··· Given entries ···
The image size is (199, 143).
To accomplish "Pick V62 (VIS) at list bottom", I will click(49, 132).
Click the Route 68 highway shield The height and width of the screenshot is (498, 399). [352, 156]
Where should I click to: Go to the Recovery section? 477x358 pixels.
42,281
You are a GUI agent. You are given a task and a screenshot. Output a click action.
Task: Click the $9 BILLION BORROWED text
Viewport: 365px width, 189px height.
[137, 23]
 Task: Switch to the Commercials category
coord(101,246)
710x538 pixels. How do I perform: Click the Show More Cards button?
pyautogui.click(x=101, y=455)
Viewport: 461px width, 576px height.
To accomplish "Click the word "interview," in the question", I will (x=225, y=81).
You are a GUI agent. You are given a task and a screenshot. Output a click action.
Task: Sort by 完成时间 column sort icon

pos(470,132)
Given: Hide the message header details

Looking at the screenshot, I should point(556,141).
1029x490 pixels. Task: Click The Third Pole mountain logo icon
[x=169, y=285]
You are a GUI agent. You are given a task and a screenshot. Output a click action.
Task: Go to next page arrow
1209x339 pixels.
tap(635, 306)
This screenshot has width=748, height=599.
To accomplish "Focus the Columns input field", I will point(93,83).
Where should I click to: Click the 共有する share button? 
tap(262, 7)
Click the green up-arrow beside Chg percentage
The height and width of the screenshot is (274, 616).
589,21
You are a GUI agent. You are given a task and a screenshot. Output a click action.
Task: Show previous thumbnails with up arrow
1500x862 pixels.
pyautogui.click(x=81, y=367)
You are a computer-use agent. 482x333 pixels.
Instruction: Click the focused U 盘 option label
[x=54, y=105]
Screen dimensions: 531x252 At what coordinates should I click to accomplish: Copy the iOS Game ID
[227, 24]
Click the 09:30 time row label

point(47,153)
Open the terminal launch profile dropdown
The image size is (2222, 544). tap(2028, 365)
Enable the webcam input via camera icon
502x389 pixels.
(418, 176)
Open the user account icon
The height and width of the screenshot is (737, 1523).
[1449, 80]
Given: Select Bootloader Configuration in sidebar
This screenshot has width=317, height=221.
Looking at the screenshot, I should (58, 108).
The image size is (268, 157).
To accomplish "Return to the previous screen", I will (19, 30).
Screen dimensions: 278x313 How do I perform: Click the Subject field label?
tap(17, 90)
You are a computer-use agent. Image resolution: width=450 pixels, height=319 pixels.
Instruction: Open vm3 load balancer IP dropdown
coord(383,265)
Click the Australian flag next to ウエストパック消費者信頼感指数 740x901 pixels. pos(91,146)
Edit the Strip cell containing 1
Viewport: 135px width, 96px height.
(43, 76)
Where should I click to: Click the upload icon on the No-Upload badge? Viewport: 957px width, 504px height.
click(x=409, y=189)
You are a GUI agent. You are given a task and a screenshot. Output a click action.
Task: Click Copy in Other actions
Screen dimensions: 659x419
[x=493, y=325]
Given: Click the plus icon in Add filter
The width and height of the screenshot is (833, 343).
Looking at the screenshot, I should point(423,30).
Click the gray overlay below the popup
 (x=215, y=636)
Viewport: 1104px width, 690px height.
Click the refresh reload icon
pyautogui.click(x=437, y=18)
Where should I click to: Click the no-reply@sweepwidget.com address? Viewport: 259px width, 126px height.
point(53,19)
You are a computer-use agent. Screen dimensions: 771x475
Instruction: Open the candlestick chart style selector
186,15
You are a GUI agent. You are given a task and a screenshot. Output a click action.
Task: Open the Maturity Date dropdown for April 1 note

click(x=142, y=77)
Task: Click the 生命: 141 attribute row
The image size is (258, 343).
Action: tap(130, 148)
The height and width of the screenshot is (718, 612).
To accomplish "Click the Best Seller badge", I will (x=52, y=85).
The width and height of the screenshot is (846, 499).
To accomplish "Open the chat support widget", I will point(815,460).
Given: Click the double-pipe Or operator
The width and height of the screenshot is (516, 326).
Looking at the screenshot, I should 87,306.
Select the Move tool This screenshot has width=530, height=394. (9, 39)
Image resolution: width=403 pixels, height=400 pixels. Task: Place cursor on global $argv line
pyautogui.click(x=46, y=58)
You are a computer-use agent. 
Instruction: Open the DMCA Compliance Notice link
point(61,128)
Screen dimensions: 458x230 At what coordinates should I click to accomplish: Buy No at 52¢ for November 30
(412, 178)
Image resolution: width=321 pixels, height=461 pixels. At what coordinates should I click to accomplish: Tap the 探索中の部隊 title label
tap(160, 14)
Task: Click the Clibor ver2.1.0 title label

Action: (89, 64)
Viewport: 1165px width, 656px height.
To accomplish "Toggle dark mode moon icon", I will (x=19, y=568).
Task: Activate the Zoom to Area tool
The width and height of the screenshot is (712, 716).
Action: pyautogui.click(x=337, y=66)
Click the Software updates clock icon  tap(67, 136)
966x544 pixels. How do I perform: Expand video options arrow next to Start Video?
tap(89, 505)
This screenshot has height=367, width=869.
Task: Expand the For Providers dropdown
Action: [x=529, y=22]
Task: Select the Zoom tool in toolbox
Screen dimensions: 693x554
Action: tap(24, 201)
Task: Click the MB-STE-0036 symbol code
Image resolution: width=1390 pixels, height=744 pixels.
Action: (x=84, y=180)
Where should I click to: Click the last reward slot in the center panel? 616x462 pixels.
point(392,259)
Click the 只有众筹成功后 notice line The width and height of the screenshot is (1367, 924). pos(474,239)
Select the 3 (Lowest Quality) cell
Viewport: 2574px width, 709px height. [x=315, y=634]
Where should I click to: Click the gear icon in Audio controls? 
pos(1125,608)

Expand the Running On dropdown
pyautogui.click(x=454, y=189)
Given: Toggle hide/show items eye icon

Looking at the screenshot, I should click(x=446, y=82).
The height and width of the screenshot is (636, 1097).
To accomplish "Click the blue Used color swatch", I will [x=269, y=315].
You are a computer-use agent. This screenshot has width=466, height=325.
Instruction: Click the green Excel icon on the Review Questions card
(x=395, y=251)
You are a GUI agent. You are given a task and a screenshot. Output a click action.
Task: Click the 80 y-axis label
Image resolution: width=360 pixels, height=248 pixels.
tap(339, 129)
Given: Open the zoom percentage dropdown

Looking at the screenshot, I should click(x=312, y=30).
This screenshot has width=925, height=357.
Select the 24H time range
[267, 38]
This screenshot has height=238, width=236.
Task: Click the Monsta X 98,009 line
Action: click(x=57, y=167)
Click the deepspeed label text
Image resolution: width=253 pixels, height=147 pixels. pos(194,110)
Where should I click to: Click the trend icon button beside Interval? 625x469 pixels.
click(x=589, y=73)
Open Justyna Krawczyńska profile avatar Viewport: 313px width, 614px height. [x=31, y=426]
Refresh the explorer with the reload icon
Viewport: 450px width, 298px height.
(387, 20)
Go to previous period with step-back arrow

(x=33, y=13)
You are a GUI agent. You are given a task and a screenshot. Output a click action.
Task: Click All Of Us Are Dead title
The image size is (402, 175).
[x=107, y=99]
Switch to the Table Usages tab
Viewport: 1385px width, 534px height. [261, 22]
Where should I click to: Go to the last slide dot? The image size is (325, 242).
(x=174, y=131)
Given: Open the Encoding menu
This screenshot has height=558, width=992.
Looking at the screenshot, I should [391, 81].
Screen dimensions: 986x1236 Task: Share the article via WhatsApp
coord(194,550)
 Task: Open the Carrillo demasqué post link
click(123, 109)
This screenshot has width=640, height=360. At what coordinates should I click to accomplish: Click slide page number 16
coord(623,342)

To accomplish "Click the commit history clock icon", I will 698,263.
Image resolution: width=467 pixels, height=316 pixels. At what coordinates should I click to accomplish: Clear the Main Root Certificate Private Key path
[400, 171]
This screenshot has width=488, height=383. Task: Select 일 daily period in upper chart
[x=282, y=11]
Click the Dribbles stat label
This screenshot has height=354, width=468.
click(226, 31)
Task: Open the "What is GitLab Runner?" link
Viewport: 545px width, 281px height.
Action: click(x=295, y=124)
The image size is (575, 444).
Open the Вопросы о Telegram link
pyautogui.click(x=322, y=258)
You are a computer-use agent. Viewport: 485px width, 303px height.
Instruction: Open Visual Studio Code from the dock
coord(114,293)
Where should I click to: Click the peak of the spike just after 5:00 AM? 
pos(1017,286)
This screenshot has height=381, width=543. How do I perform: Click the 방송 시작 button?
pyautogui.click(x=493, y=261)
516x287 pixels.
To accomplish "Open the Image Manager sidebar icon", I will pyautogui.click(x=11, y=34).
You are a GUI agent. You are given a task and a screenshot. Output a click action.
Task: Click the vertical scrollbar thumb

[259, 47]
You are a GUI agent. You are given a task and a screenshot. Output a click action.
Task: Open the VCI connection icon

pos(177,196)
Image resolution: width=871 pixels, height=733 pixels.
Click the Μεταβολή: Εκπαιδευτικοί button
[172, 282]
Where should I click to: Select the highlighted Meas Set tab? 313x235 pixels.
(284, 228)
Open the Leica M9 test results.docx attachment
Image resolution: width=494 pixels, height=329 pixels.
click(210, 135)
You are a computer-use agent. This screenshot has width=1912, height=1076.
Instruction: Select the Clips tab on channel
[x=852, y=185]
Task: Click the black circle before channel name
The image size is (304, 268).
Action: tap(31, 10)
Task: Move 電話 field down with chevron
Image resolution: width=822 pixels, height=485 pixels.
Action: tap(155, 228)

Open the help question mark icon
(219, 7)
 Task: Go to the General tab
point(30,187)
···
(Aim of the task) Find "Instruction: Open vm3" in the entries above and copy that whole line exactly, then each line after it through the line that contains "Given: Click the plus icon in Add filter".

(The answer)
Instruction: Open vm3 load balancer IP dropdown
coord(383,265)
Click the Australian flag next to ウエストパック消費者信頼感指数 740x901 pixels. pos(91,146)
Edit the Strip cell containing 1
Viewport: 135px width, 96px height.
(43, 76)
Where should I click to: Click the upload icon on the No-Upload badge? Viewport: 957px width, 504px height.
click(x=409, y=189)
You are a GUI agent. You are given a task and a screenshot. Output a click action.
Task: Click Copy in Other actions
Screen dimensions: 659x419
[x=493, y=325]
Given: Click the plus icon in Add filter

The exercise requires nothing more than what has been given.